[SOURCE INFORMATION]

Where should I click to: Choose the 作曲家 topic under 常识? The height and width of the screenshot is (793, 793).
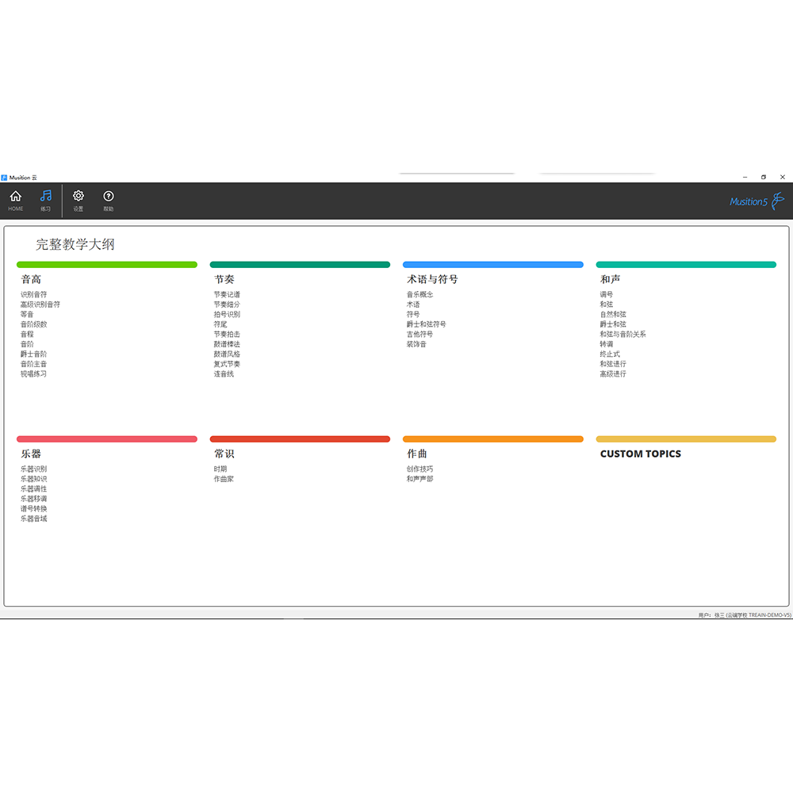tap(224, 479)
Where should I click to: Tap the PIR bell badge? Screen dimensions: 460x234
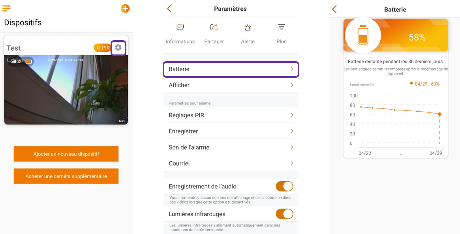pyautogui.click(x=102, y=48)
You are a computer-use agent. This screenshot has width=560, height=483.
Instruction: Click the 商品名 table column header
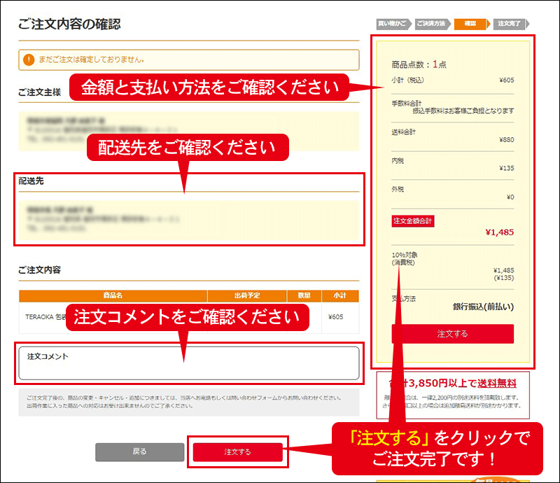(x=113, y=295)
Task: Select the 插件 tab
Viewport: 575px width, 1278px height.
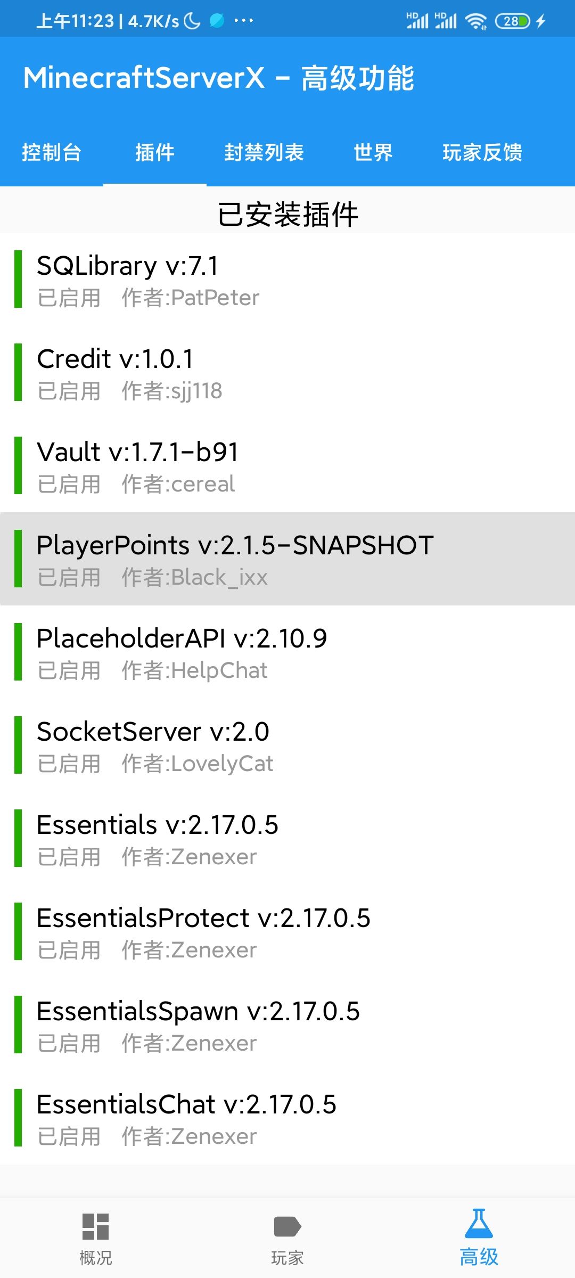Action: point(155,153)
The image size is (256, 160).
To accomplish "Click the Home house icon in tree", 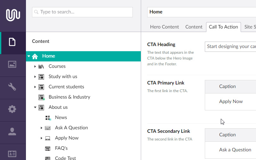I will tap(35, 56).
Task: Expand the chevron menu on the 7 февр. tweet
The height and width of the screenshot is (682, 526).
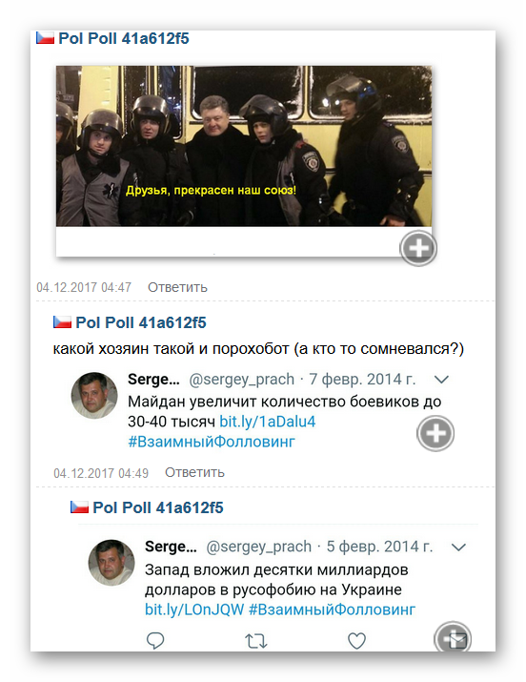Action: click(441, 380)
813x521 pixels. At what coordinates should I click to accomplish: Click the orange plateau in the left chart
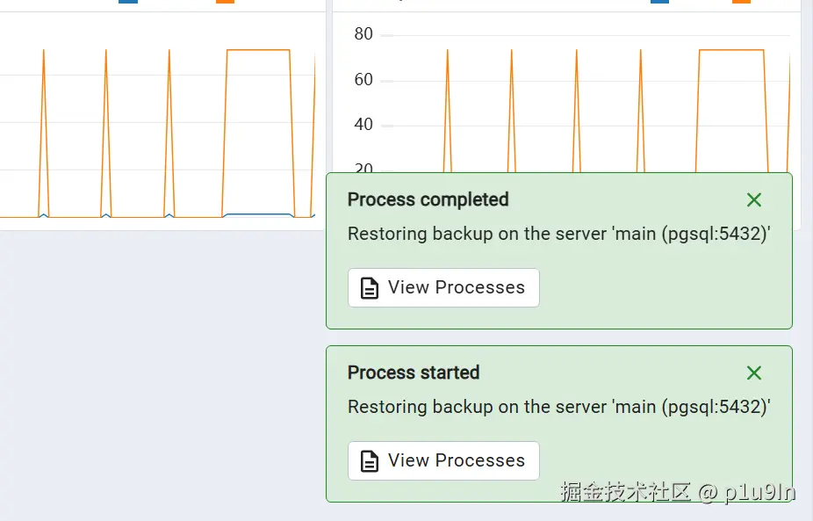258,50
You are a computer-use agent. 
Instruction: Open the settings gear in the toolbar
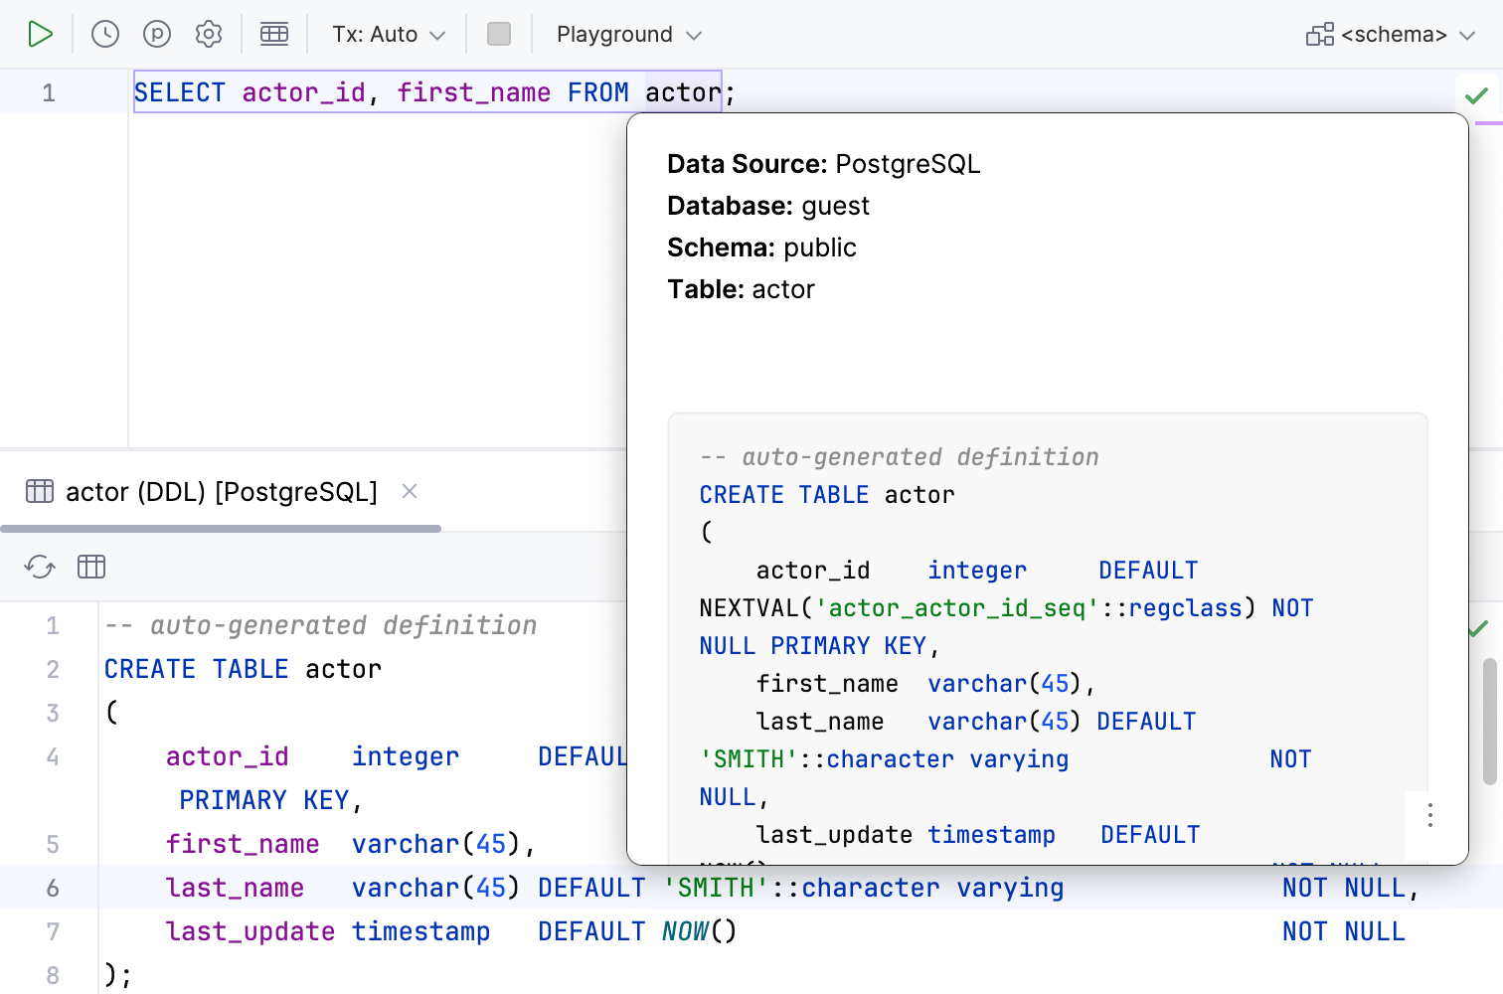tap(209, 33)
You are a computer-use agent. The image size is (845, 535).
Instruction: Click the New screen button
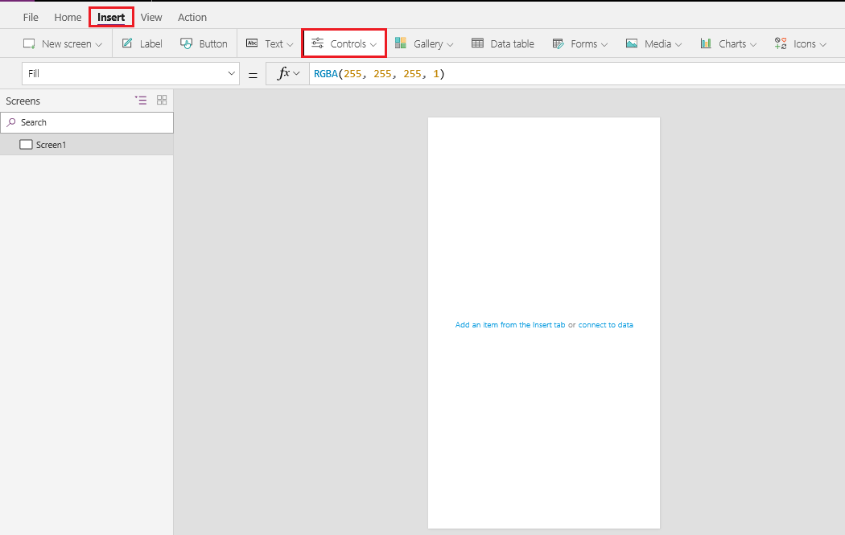click(56, 43)
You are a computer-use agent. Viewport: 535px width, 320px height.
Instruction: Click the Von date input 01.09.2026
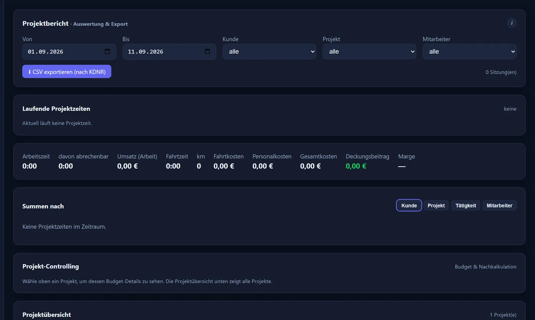pyautogui.click(x=69, y=52)
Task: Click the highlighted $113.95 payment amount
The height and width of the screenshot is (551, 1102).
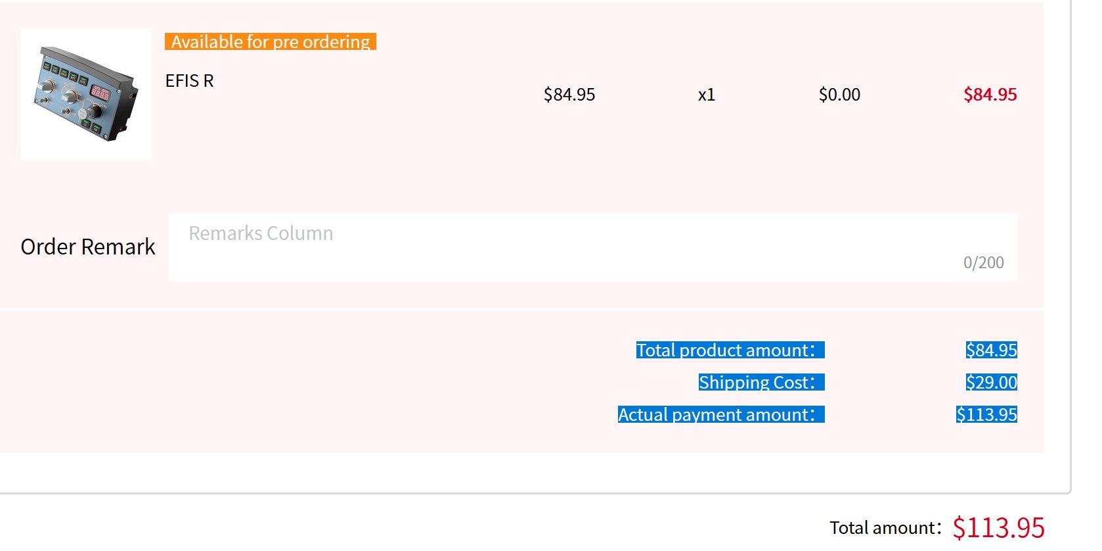Action: pyautogui.click(x=987, y=414)
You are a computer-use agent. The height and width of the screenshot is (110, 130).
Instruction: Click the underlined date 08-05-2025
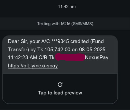pyautogui.click(x=92, y=50)
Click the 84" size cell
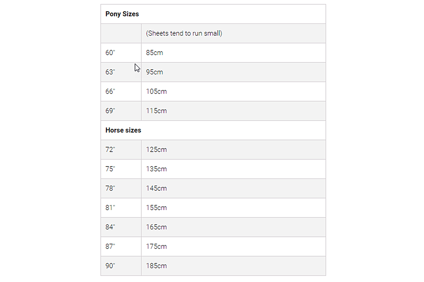This screenshot has height=282, width=424. 110,227
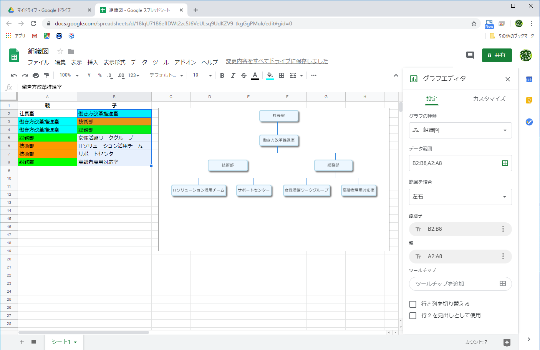Open the データ menu
The height and width of the screenshot is (350, 540).
139,62
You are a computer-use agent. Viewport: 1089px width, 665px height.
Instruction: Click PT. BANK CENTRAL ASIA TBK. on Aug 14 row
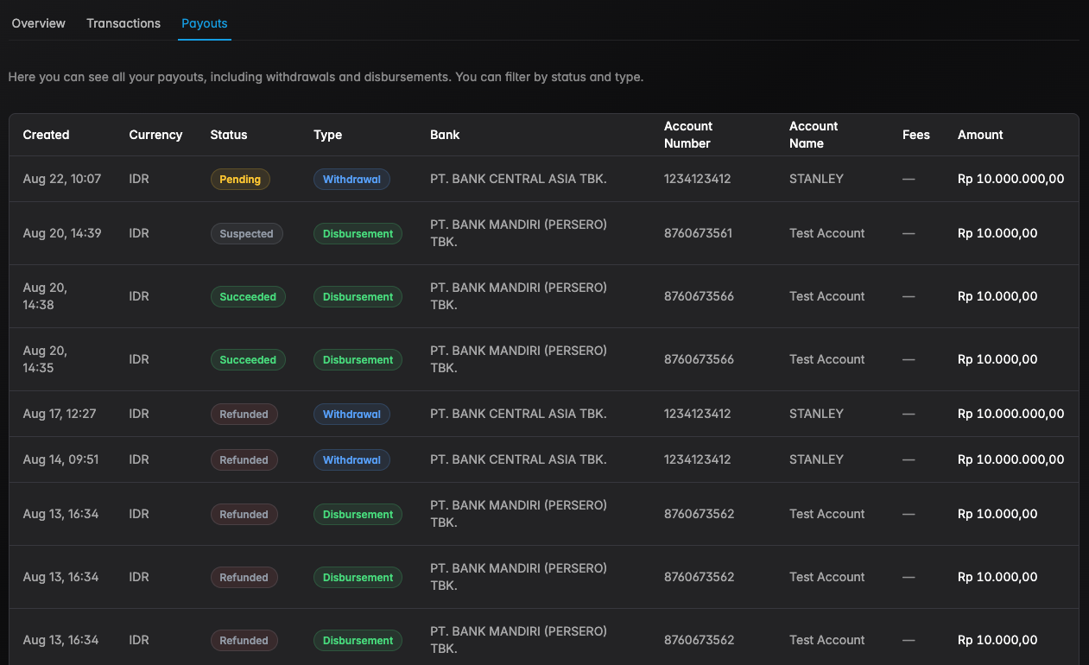(518, 459)
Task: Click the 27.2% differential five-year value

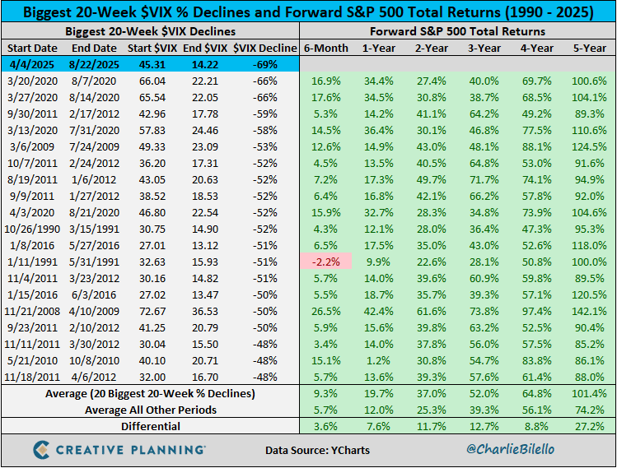Action: 589,426
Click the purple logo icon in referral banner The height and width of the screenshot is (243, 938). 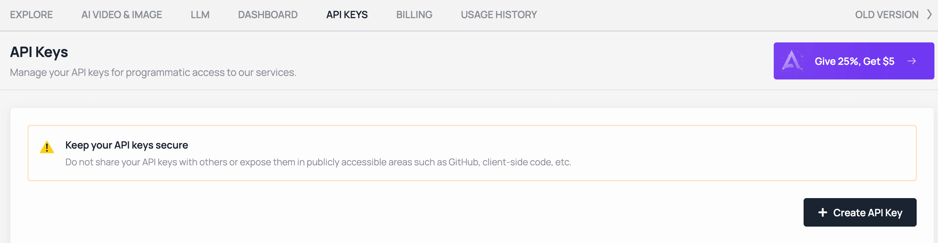click(792, 61)
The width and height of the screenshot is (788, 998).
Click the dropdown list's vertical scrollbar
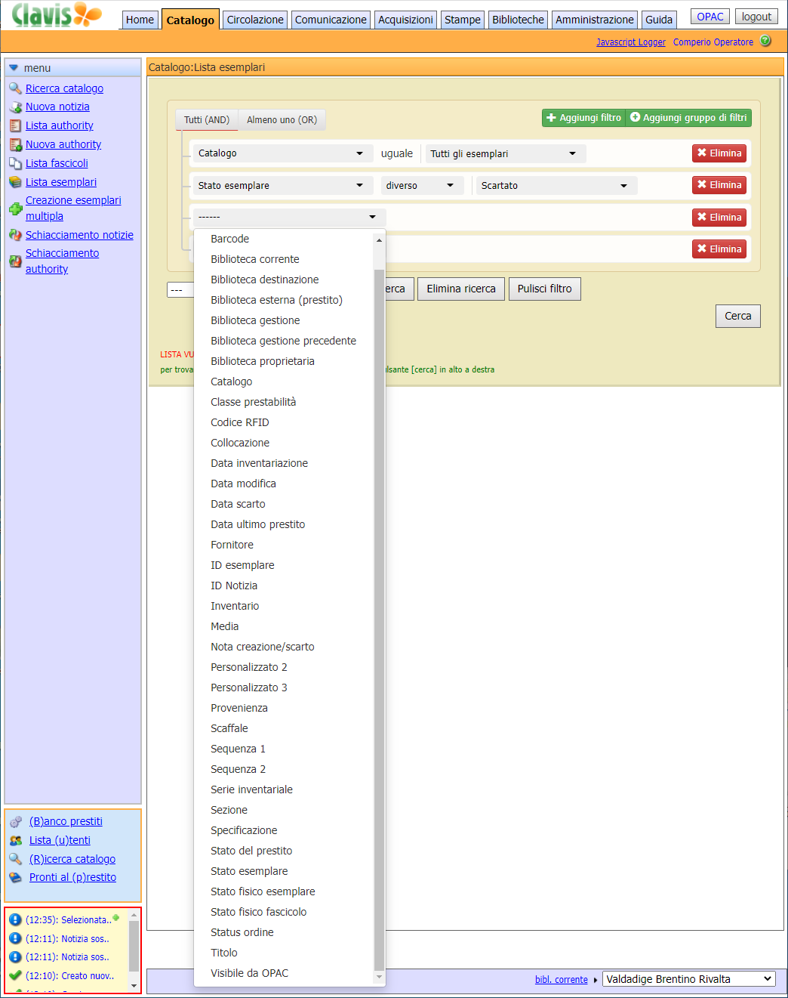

[/SOURCE INFORMATION]

### [WHAT TO PRODUCE]
Scan the records above for the word "image". Copy each line that has it.

### [OUTPUT FOR THIS TASK]
The image size is (256, 160).
You are a computer-use agent. The image size is (845, 535).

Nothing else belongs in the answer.